» Given passage:
——————
FILED
NOT FOR PUBLICATION OCT 25 2013
MOLLY C. DWYER, CLERK
UNITED STATES COURT OF APPEALS U.S. COURT OF APPEALS
FOR THE NINTH CIRCUIT
PERKUMPULAN INVESTOR CRISIS No. 12-35778
CENTER DRESSEL - WBG,
D.C. No. 2:09-cv-01786-JCC
Plaintiff - Appellant,
v. MEMORANDUM*
DANNY M.K. WONG, also known as
Wong Man Kee; et al.,
Defendants,
and
FRANK HO,
Defendant - Appellee.
Appeal from the United States District Court
for the Western District of Washington
John C. Coughenour, District Judge, Presiding
Submitted October 11, 2013**
Seattle, Washington
Before: TASHIMA, GRABER, and MURGUIA, Circuit Judges.
*
This disposition is not appropriate for publication and is not precedent
except as provided by 9th Cir. R. 36-3.
**
The panel unanimously concludes that this case is suitable for decision
without oral argument. Fed. R. App. P. 34(a)(2).
——————
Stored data
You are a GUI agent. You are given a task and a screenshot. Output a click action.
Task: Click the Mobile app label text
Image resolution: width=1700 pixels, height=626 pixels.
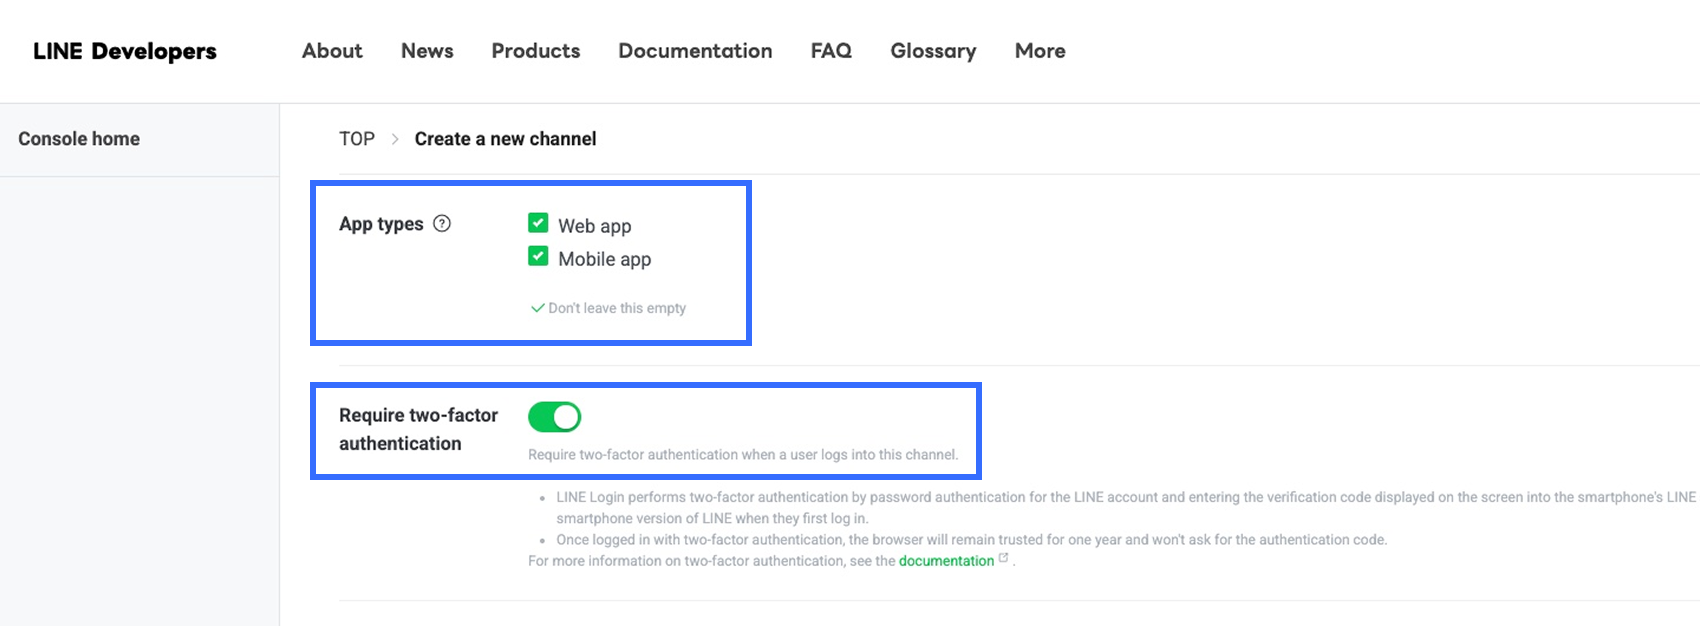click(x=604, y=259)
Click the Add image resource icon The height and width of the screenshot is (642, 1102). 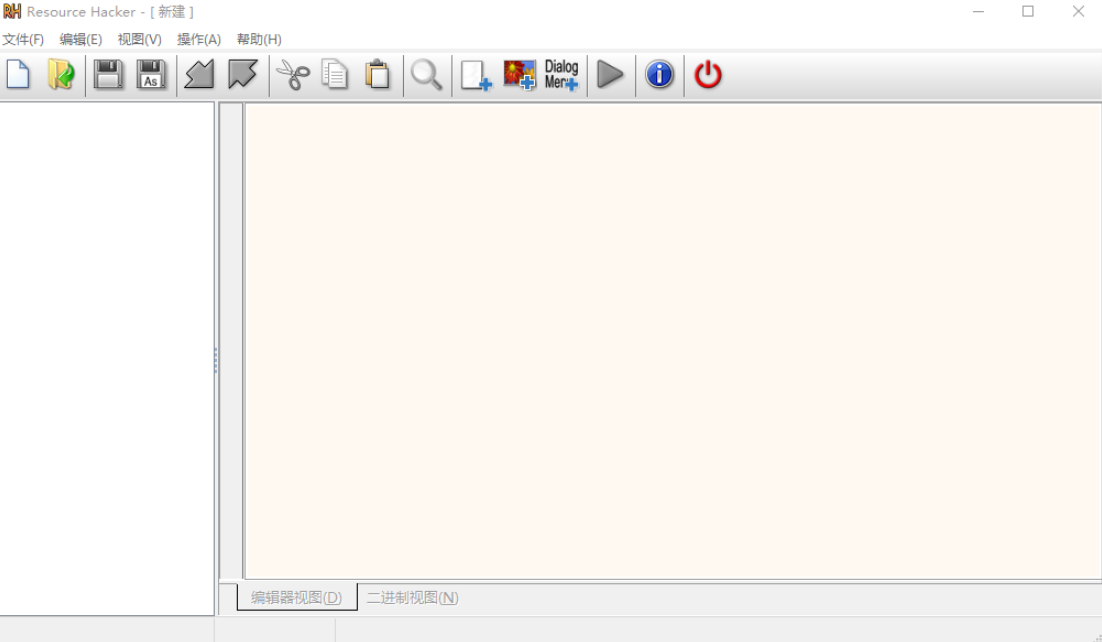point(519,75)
——————
» Description of the task: In the appeal memorandum, who was the presiding district judge?

» Expected output: John C. Coughenour